Her wink made me feel like I was enough. Me and apple cider on a brick.

I nodded.

And Dad smiled. “Maybe you’re right. We should do a ceremony for everyone.”

“What an outstanding idea,” she said. “We’ll get everyone drunk on apple cider and expensive real estate.”

But of course she never made it to a single ceremony. It was just strangers clumped around Dad and me. They were like ants drinking our fake sweetness. Not knowing the difference.

When we walked home that last happy day, Mom was in the middle. I held one arm, like I was escorting her to a ball. Dad held the other.

She showed us how to be happy.

And we forgot after she left.

“It hasn’t changed at all,” Dad says. “It looks like it was installed yesterday.”

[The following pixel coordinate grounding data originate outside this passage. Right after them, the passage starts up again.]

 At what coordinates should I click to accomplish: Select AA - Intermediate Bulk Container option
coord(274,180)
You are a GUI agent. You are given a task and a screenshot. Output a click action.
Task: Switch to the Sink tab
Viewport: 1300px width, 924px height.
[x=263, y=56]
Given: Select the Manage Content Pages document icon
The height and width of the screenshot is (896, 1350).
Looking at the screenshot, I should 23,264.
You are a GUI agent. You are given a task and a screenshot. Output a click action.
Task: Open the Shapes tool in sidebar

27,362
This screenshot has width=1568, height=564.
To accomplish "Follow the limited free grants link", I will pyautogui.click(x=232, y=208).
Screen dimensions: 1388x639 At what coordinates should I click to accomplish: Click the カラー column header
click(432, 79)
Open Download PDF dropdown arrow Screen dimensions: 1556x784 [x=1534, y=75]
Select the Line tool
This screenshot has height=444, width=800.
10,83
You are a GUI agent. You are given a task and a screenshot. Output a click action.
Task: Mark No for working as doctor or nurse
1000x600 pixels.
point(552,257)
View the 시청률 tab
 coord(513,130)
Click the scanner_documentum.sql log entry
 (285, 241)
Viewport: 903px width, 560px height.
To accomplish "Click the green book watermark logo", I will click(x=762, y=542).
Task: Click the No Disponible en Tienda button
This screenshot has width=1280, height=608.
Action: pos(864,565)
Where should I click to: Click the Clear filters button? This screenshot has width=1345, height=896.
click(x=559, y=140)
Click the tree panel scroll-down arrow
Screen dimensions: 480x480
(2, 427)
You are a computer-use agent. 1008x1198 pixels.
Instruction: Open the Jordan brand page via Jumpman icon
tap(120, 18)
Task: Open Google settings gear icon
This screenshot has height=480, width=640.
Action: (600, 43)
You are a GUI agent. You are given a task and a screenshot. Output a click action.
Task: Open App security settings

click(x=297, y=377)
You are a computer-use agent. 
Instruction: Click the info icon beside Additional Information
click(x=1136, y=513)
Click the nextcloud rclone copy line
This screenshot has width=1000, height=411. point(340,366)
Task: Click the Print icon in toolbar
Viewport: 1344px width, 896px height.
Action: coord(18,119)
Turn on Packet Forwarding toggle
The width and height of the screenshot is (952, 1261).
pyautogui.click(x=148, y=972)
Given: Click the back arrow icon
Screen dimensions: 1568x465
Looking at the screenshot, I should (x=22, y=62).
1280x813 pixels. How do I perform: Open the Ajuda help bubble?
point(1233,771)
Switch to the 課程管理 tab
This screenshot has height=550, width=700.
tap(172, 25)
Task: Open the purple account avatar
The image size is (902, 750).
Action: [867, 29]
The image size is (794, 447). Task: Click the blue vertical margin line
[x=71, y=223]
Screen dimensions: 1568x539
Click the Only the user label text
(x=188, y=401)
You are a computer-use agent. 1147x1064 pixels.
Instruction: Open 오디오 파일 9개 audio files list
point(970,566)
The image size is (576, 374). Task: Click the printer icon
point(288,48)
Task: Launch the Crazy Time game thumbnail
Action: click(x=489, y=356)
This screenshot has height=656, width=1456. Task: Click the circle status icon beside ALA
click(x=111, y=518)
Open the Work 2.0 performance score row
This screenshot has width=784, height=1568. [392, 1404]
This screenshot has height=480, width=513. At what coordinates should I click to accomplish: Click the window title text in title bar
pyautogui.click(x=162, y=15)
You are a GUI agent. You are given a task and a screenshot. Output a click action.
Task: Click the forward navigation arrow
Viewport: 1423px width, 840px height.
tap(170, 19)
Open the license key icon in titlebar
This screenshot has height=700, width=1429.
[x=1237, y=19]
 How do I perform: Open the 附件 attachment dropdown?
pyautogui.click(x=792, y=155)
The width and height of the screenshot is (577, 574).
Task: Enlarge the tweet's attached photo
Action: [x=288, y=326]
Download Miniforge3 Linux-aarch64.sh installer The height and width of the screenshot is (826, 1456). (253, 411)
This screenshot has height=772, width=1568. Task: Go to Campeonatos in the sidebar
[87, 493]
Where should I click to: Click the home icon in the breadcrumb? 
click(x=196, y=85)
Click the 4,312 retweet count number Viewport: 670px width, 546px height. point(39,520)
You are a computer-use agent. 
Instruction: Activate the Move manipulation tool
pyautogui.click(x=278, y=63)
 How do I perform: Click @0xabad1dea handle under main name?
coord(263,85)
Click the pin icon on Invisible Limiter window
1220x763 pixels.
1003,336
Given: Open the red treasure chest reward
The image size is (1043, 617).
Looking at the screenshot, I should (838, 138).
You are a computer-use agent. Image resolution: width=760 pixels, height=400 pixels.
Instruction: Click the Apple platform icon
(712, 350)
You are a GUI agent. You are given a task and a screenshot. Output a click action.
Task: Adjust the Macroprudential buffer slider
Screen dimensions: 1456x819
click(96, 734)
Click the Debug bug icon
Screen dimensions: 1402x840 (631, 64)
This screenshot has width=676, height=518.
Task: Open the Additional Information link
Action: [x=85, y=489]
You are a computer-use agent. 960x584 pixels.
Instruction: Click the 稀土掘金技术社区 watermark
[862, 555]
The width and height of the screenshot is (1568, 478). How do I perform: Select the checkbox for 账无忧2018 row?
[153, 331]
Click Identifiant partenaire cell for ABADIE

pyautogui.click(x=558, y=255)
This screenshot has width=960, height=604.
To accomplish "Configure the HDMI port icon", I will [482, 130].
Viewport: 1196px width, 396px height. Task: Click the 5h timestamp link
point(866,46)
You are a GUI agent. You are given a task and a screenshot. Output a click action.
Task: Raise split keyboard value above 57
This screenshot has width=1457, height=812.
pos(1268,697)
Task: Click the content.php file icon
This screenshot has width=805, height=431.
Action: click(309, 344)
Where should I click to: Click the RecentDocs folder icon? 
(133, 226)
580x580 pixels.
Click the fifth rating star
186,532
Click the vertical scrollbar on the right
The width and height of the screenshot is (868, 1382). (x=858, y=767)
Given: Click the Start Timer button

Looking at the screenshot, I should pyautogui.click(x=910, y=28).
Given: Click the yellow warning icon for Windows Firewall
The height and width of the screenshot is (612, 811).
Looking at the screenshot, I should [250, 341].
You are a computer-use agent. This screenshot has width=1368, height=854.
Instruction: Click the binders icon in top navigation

The image of Nia leaving flashes in my mind. The beckoning finger. An invitation to be different.

It makes me brave enough to say what I’ve always wanted to.

“Why didn’t you ever change the brick?”

Dad keeps his eyes on the ground. “We never change the bricks.”

“But—you’re you. And she’s gone. You could change it.”

Dad passes one hand over his face, wiping the rain away. It’s getting heavier now. Soon the skies will open. “Your mother was here at the start.”